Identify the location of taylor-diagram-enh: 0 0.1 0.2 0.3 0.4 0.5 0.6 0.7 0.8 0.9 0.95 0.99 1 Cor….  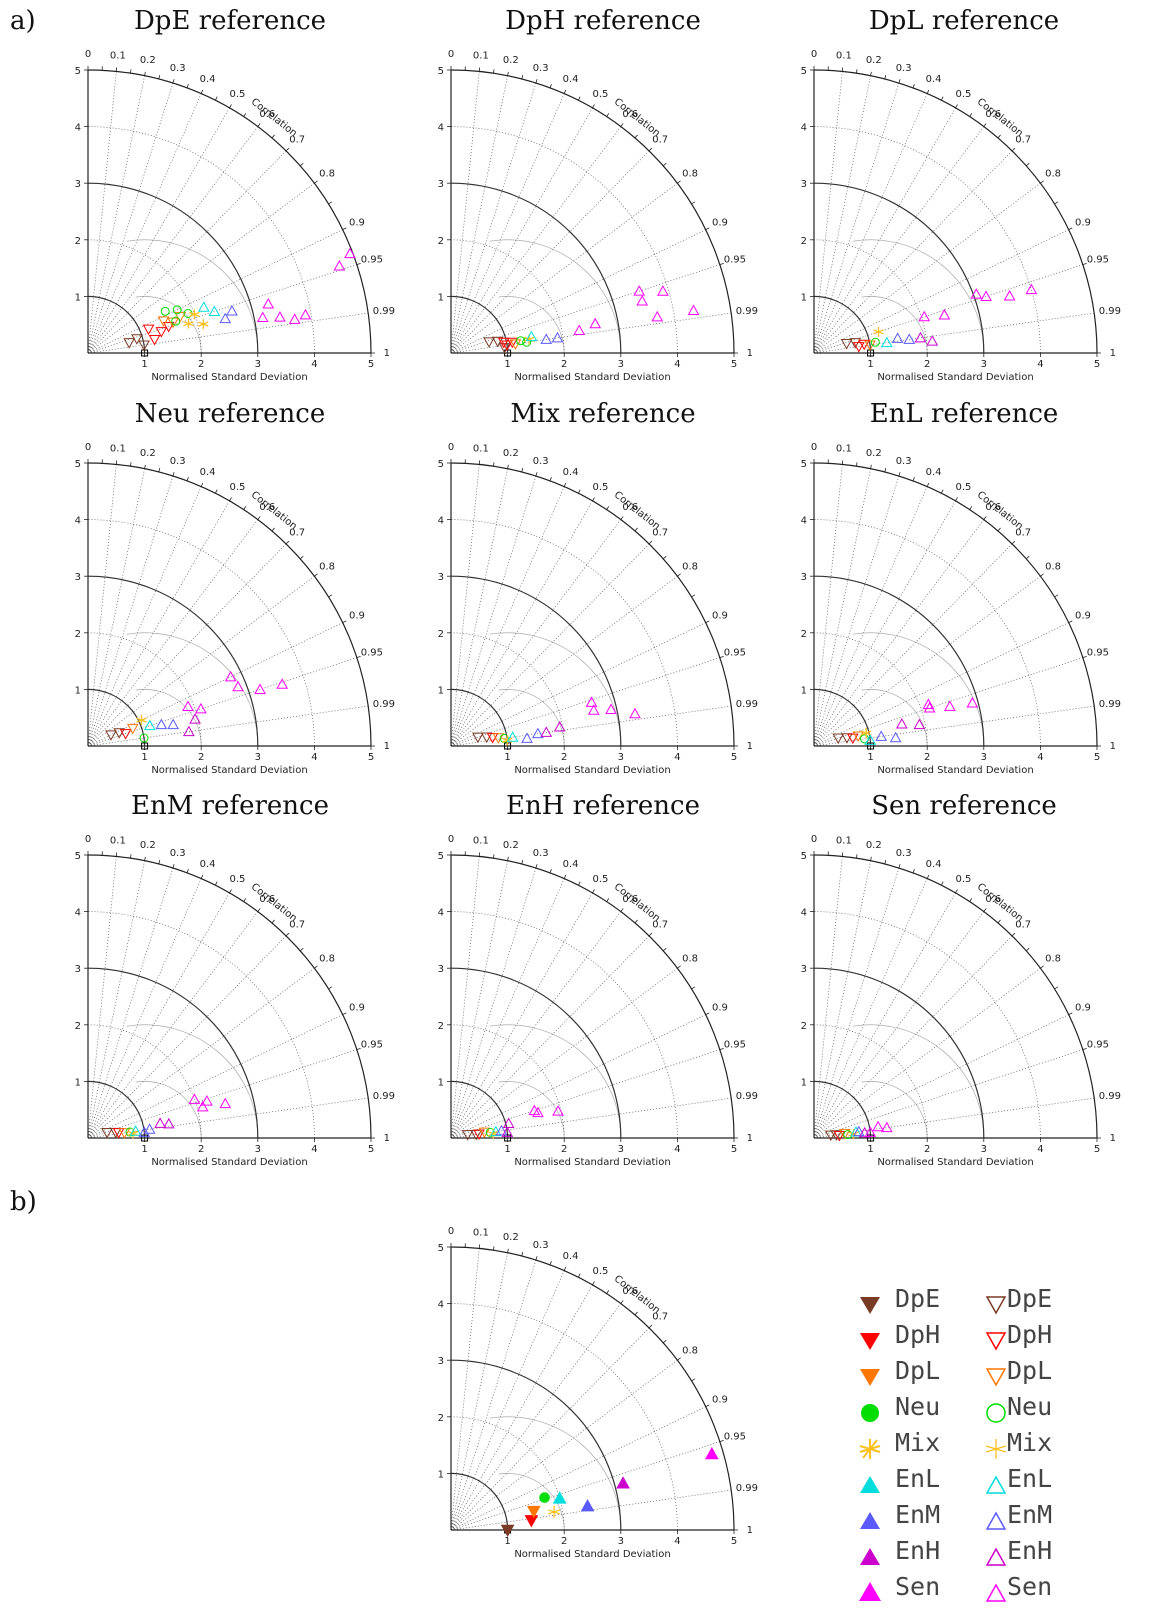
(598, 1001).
---
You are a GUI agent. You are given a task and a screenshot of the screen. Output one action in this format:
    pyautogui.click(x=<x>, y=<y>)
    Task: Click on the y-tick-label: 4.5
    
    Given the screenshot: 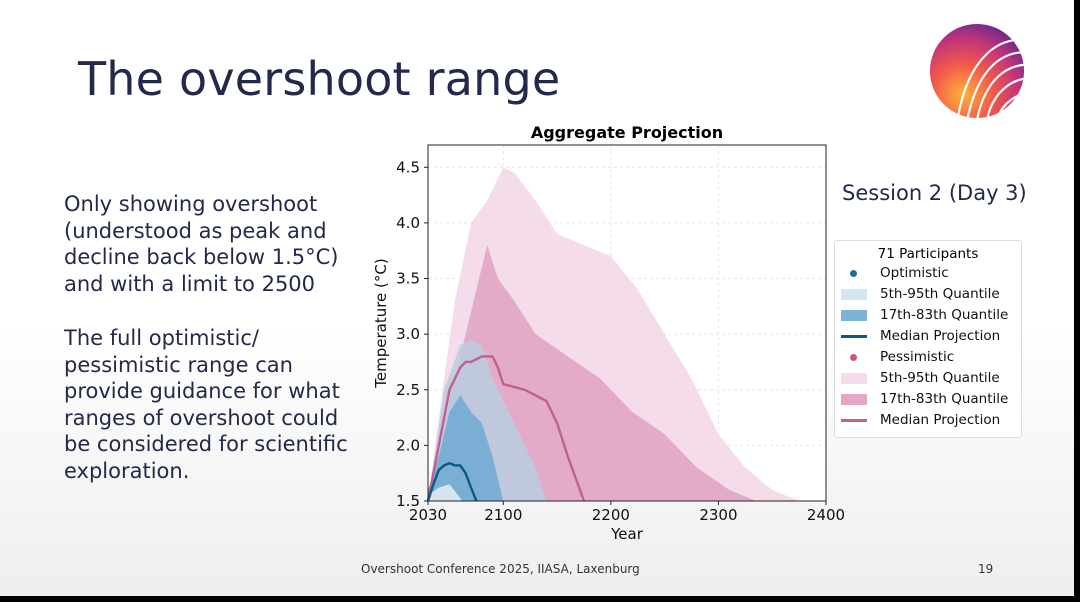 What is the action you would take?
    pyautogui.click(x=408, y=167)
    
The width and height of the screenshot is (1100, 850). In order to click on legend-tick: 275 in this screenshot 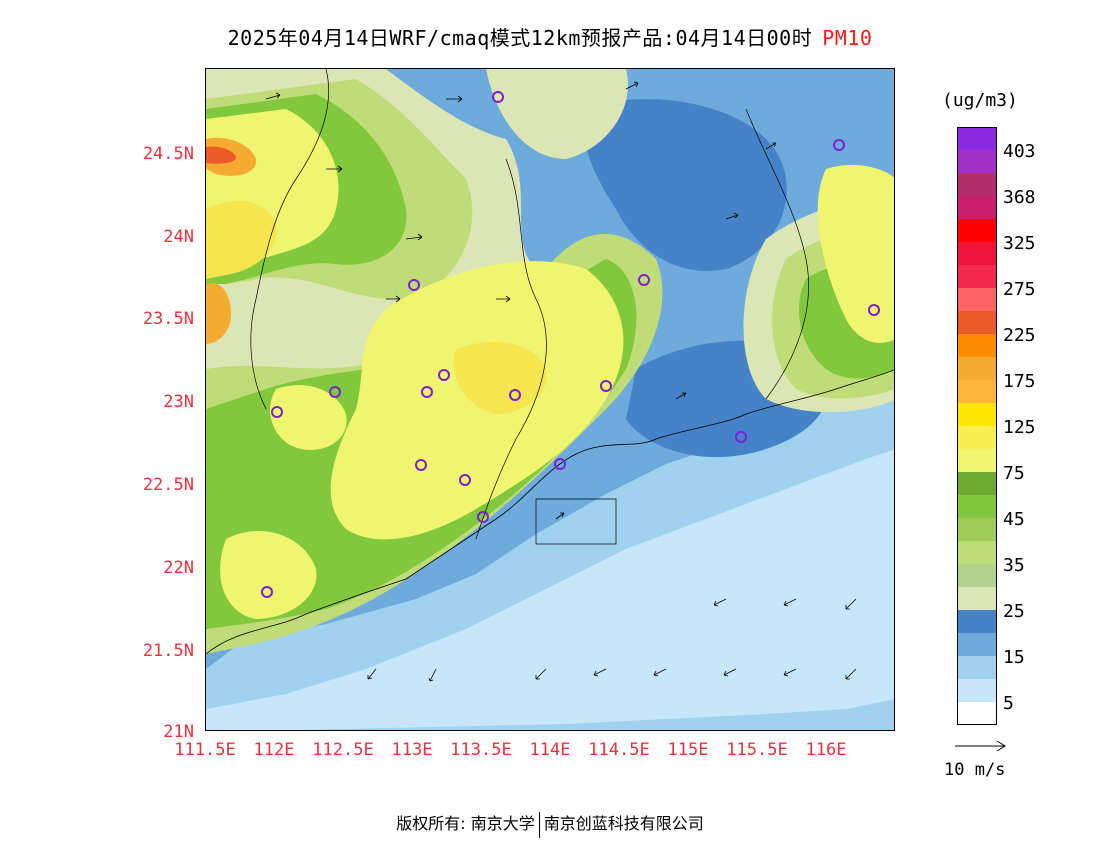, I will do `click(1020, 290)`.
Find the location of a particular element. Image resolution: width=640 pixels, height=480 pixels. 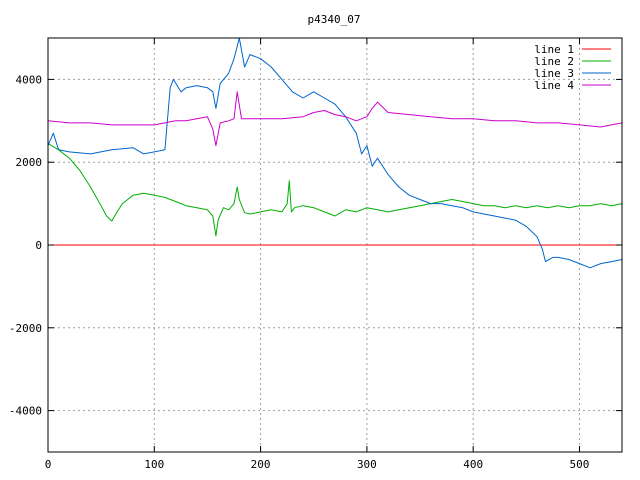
---
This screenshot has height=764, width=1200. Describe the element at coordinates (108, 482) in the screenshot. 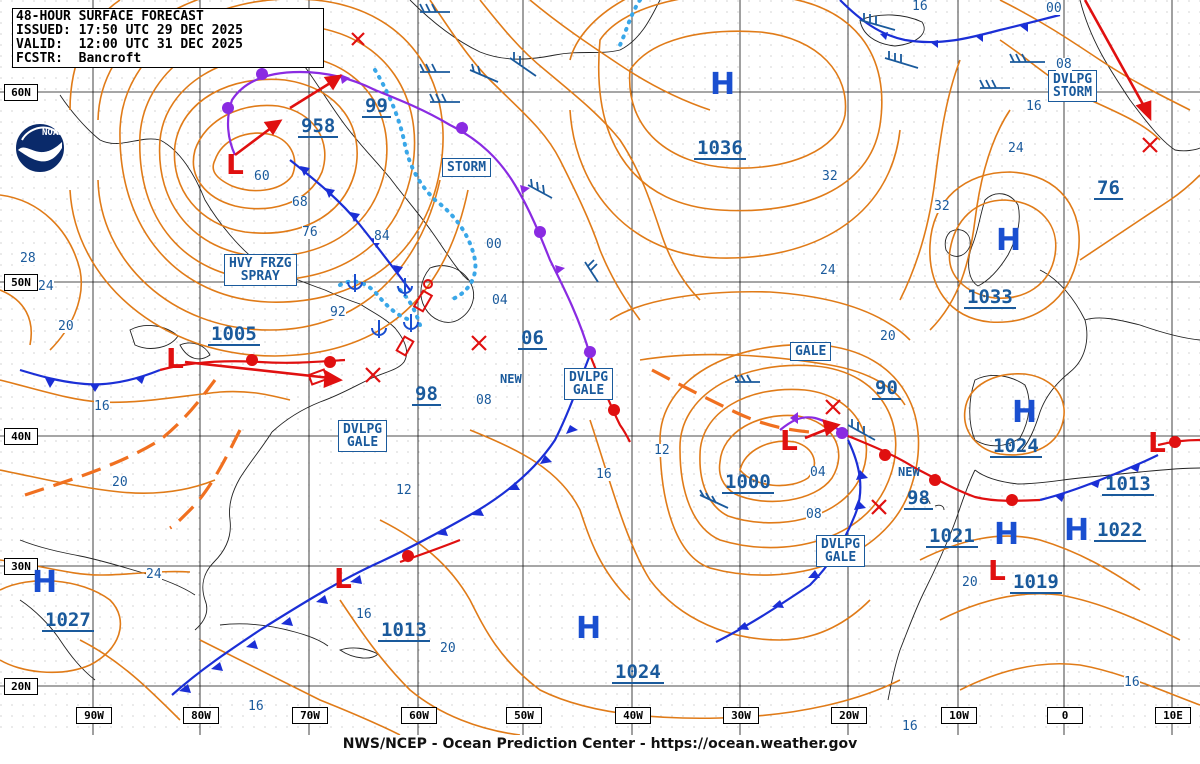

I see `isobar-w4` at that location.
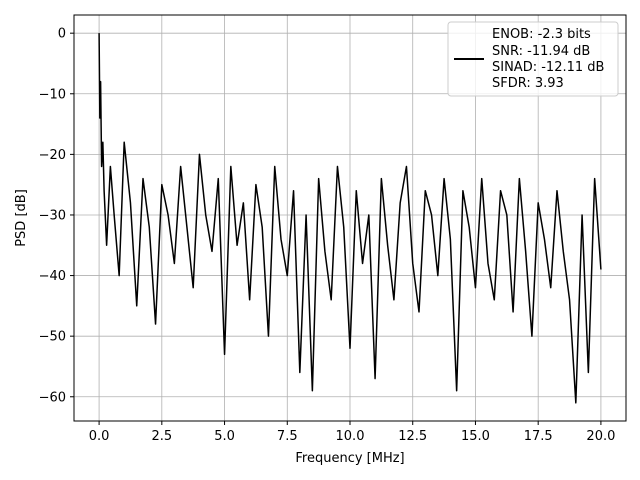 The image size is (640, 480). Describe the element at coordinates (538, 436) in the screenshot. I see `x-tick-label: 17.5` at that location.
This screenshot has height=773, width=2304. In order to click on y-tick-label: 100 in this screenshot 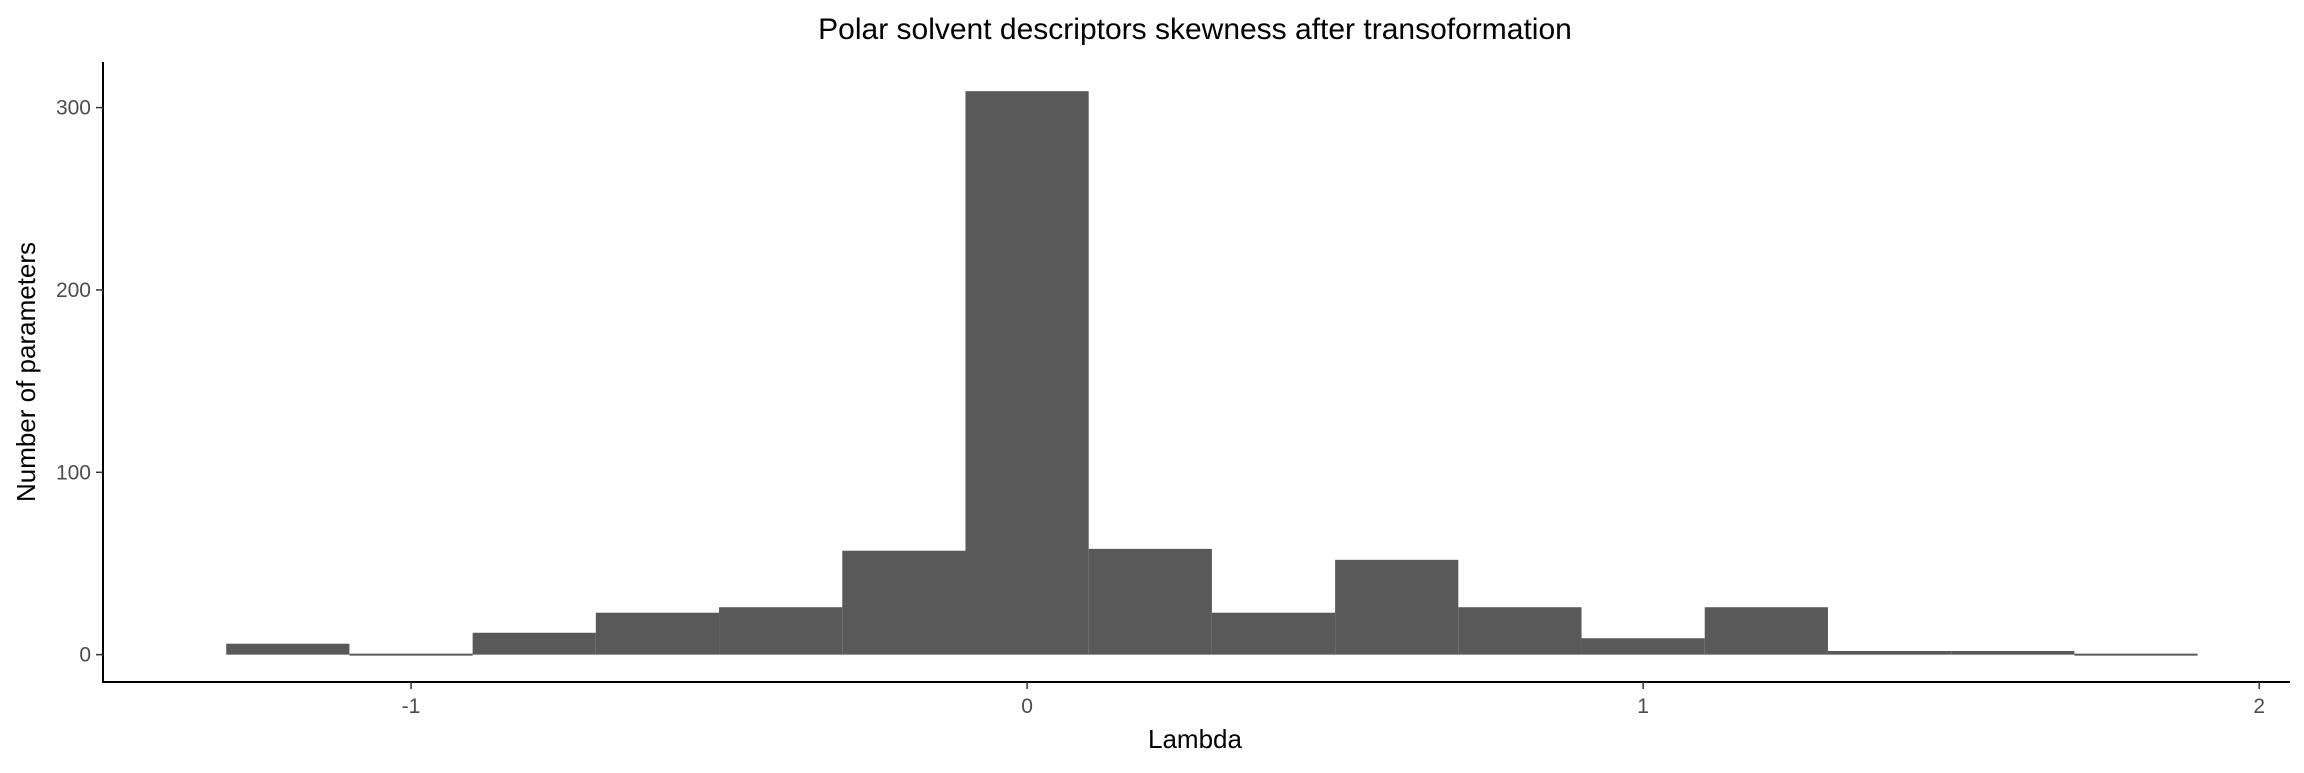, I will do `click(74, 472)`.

The task
Rewrite the records starting at the line with "Identify the location" and ending after the line with "(598, 1001).", substituting "Find" for "Identify" and keeping everything else the same. Leave the pictures out.

Expected answer
Find the location of taylor-diagram-enh: 0 0.1 0.2 0.3 0.4 0.5 0.6 0.7 0.8 0.9 0.95 0.99 1 Cor….  
(598, 1001).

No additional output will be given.